- Tam Quan Location in Vietnam
- Coordinates: 14°32′55″N 109°02′30″E﻿ / ﻿14.54861°N 109.04167°E
- Country: Vietnam
- Province: Gia Lai Province

Area
- • Total: 7.22 km^{2} (2.79 sq mi)

Population (2019)
- • Total: 11 990
- • Density: 1.661/km^{2} (4.30/sq mi)
- Time zone: UTC+07:00 (Indochina Time)
- Climate: Am

= Tam Quan =

Tam Quan is a ward (phường) of Gia Lai, Vietnam.

==Geography==

Tam Quan is located in Bình Định's northern lowlands, with the geographical location:

- To the east, Tam Quan Bắc ward and Tam Quan Nam ward
- To the west, Hoài Châu commune
- To the south Hoài Hảo ward
- To the north Hoài Châu Bắc commune.

Tam Quan has an area of 7,22 km^{2} and a population of 11.990 (2019), population density of 1.661/km^{2}. It is located along National Route 1, Vietnam's most important road.

===Administrative===

Tam Quan is divided into 9 neighborhoods: 1, 2, 3, 4, 5, 6, 7, 8, 9.

==History==

Previously, Tam Quan was a commune in Hoai Nhon district. Tam Quan was founded on 7 November 1986 with the separation of the area and population of Tam Quan Bac. After the establishment of Tam Quan had 720 hectares of land and 9.925 people.

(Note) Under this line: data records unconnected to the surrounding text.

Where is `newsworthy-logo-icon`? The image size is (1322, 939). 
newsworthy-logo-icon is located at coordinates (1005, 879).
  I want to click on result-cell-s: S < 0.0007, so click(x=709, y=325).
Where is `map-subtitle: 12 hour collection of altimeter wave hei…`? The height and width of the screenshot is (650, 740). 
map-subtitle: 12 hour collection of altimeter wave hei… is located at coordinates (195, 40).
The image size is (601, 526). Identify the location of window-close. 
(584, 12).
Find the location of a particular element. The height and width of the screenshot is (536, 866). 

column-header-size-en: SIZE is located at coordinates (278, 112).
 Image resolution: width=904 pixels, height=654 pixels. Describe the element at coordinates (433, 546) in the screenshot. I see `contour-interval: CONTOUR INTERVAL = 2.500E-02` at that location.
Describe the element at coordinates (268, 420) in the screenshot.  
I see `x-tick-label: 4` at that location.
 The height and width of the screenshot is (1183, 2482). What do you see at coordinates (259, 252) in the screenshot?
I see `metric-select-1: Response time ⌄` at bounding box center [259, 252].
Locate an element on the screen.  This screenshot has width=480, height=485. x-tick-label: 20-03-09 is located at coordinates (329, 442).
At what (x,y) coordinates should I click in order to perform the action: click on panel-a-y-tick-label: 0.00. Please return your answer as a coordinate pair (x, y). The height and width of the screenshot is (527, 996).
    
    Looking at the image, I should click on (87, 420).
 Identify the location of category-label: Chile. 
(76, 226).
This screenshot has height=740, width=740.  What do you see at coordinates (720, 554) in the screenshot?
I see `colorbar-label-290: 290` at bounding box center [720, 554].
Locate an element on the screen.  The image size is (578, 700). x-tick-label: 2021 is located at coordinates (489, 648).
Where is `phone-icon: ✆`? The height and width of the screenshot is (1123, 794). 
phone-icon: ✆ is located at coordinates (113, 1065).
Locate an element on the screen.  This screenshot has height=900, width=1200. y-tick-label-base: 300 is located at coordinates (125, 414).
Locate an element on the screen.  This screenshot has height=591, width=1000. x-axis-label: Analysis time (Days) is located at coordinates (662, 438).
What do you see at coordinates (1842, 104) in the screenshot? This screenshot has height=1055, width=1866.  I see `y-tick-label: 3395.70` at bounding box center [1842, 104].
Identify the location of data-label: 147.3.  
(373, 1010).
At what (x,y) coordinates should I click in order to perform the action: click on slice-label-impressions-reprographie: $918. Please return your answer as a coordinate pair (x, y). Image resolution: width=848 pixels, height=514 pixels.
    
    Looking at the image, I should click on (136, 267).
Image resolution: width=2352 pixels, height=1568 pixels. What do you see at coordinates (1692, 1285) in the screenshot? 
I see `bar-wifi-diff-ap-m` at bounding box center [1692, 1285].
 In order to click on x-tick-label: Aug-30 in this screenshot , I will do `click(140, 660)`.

26 December 1997, the town of Tam Quan was founded on the basis of 684 hectares of area and 11.833 people. 1 June 2020 marked the establishment of Tam Quan ward.

==Economy==

Tam Quan has two school secondary schools: Secondary school Nguyen Pearl and Secondary Tam Quan. There is a medical center, garment and other agencies headquarters.

Tam Quan is characterized by coconut forests, with specialties such as sesame and fish sauce.